§ Set of tasks:
• 1. Name every television network or streaming service that the article below on the animated series Vixen mentions.
• 2. Extend the article on the animated series Vixen past its final paragraph.

Characters searching for their identity are nothing new to the superhero genre, but that dusty plot can blossom into something fresh and exciting when the central figure doesn’t fit the traditional superhero mold. For the majority of superheroes, the basic shape of that mold is a straight white male, and changing any of those elements is an easy way to make a new superhero project stand out, especially when a creative team truly commits to depicting the identity from a multi-faceted perspective. Comics like DC’s Midnighter (starring a gay man) and Marvel’s Ms. Marvel (starring a Pakistani-American Muslim teen girl) have shown the value of more diverse character representations in superhero narratives. But there’s still a long way to go before these heroes have anywhere near the same amount of exposure as the straight white men that dominate the genre both on and off the comics page.
White women are just starting to break into headlining roles in superhero projects outside of comics, and 2015 has been a turning point year for white female heroes on television. ABC’s Agent Carter kicked the year off with a plot that directly addressed gender inequality. This fall TV season features the debuts of two new female-led series: CBS’ Supergirl and Netflix’s Jessica Jones, which focus on two heroines with very different attitude and worldviews. These are all high-profile live-action series released via major outlets, but there’s another major female superhero debut that has flown under the radar. Over on CW Seed, DC Comics heroine Mari McCabe is breaking ground as the first black female character to headline her own superhero franchise, starring in the animated Arrowverse spin-off Vixen.
Mari’s origin story unfolds over the course of Vixen’s first season, providing all the necessary background information at a rapid pace because the writers only have six episodes, running approximately five minutes each. The brisk half-hour serves as a bold introduction to the character, starting with a scene that establishes the show’s place in the Arrowverse by pitting Mari (Megalyn Echikunwoke) against Arrow (Stephen Amell) and The Flash (Grant Gustin) in a dynamic rooftop fight. Featuring direction by DC Animated veteran James Tucker, the thrilling start to the series highlights Mari’s animal-based superpowers, which are derived from a mystical totem that connects her to the ase (life force) of the animal kingdom and allows her to tap into the abilities of its creatures.
Mari can outrun The Flash with the speed of a cheetah, leap across buildings with the grace of a cat, and camouflage herself like a chameleon, abilities given extra visual punch by the purple aura that emanates from the totem and Mari’s shifting shadows, both of which take the shape of whatever animal she’s summoned. The purple aura is something carried over from Mari’s appearances on Cartoon Network’s Justice League Unlimited (where James Tucker served as producer). The addition of the changing shadows is an especially clever way of using the flexibility of animation to heighten Vixen’s power. The opening fight sequence of Vixen would break the budget of a live-action network TV show, and it’s a wise choice to begin the series by showcasing the benefits of telling Mari’s story through animation.

§ Information provided:
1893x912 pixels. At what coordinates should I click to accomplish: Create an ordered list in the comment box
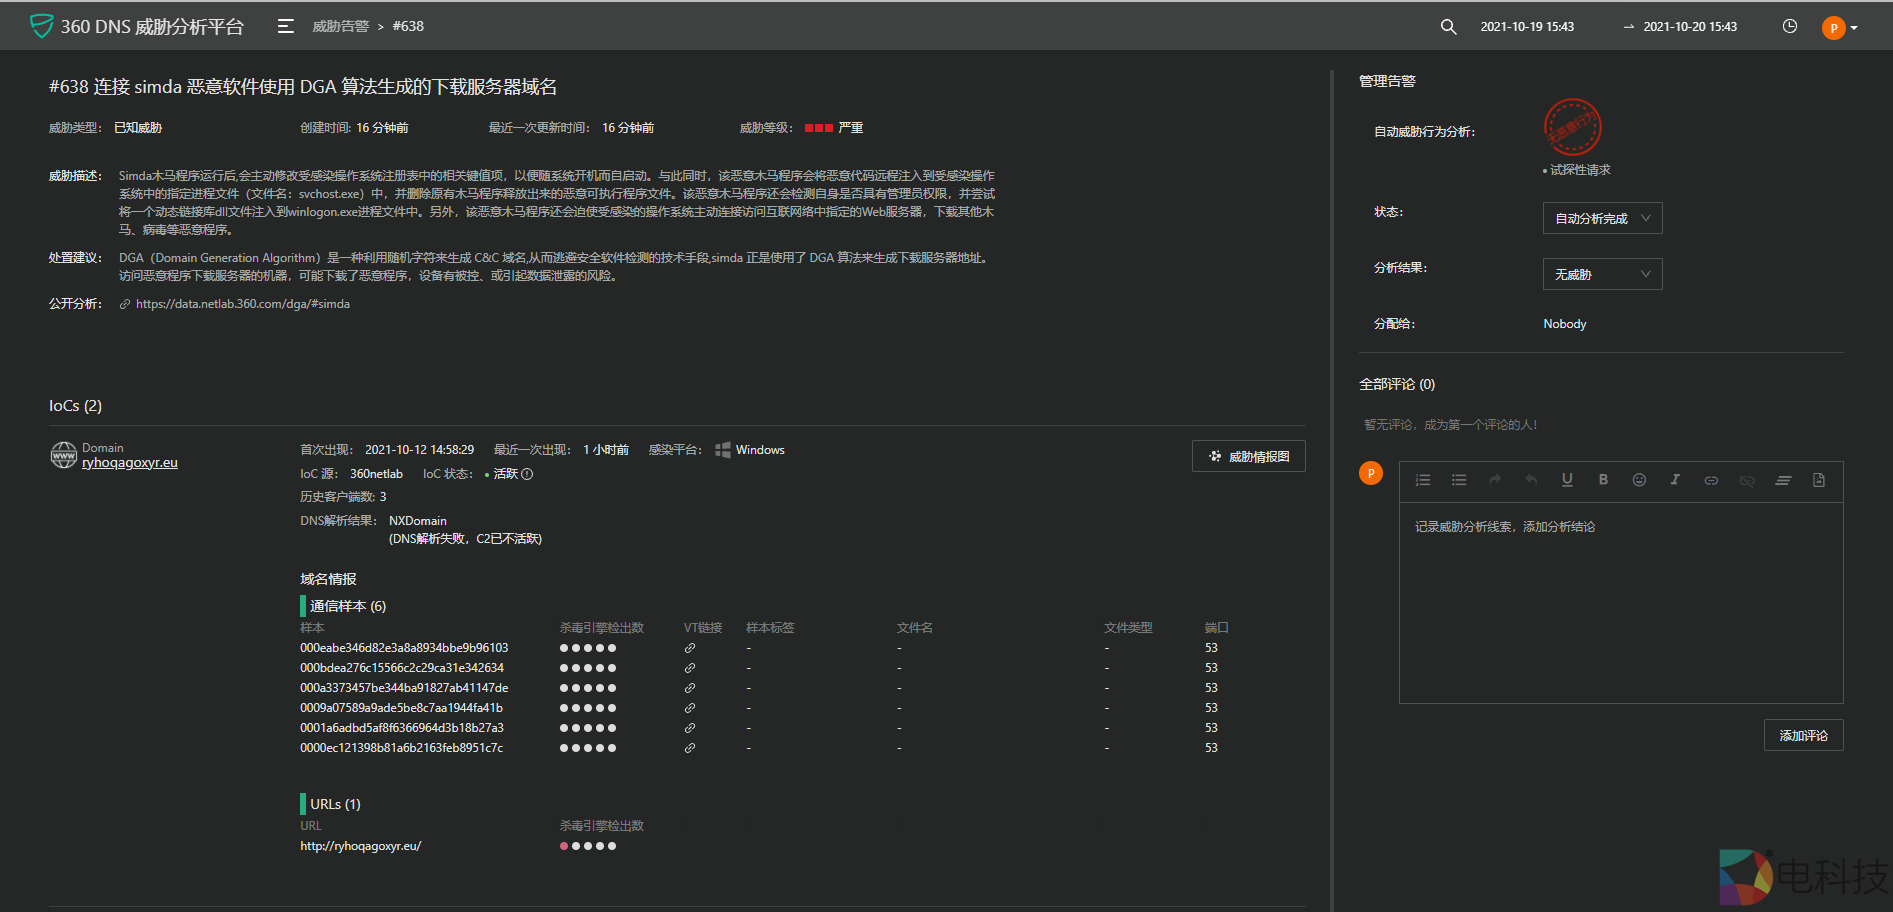tap(1422, 480)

§ Answers for the exercise:
• 1. ABC, CBS, Netflix, CW Seed, Cartoon Network

• 2.
Vixen represents a number of firsts for the Arrowverse: It’s the first animated series, the first project headlined by a woman or person of color, the first to feature a central hero powered by mysticism, and the first to take place in a real-world setting: Detroit. Mari’s powers are directly tied to African mythology, and the show doesn’t shy away from her African background. The first season is all about Mari, the foster daughter of two loving white parents, learning about her African heritage and drawing power from it. Vixen has a dramatically different angle than Arrow and The Flash because of Mari’s unique circumstances. The first four episodes of the season have more in common with the other Arrowverse series as they establish a dangerous urban environment and the family dynamic between Mari and her foster father (reminiscent of Barry and Joe’s relationship on The Flash), but the last two chapters mark a significant shift as the villainous Kuasa (Anika Noni Rose) reveals herself to Mari and whisks her away to a decimated African village for a history lesson.
The season-long story by Wendy Mericle, Keto Shimizu, Brian Ford Sullivan, and Lauren Certo starts by emphasizing the grit and intensity of the lead character, and after the opening fight scene with Arrow and The Flash, the writers flash back to show Mari in a jail cell three days prior, serving time for stabbing a job interviewer that made unwelcome sexual advances. That aggression is reflected in Echikunwoke’s voice work, revealing a young woman angry at the world because she doesn’t understand her place in it. Voice director Wes Gleason has assembled an excellent cast for the series, choosing actors who can project very specific personalities in their voices. The warmth and compassion of Neil Flynn’s voice quickly cements Chuck’s role as the supportive foster father, and Anika Noni Rose brings an air of superiority and entitlement to Kuasa that makes her a sharp contrast to Mari. The writers have a lot of ground to cover very quickly in this first season, but they’re gifted with a cast that can bring emotional depth to the waves of exposition, keeping the story grounded as more fantastic elements are incorporated.
Unfortunately, Vixen’s status as an animated webseries is also the thing that prevents it from having a larger cultural impact. Vixen hasn’t had the kind of publicity push that accompanied Agent Carter, Supergirl, or Jessica Jones, and the entire first season of Mari’s story is shorter than one episode of any of those other shows. The worst thing about Vixen is that it’s so damn short, essentially doing the work of a pilot over the course of six segments. A pilot typically leads to another episode in a week (or immediately, in the case of some streaming services), but there’s been no confirmation of a second season of Vixen. And if there are future seasons, how long will viewers have to wait between each 30-minute block? This origin story ends right when Mari’s superhero life takes off, and these six episodes introduce a concept that could easily sustain a longer season if CW Seed is willing to commit.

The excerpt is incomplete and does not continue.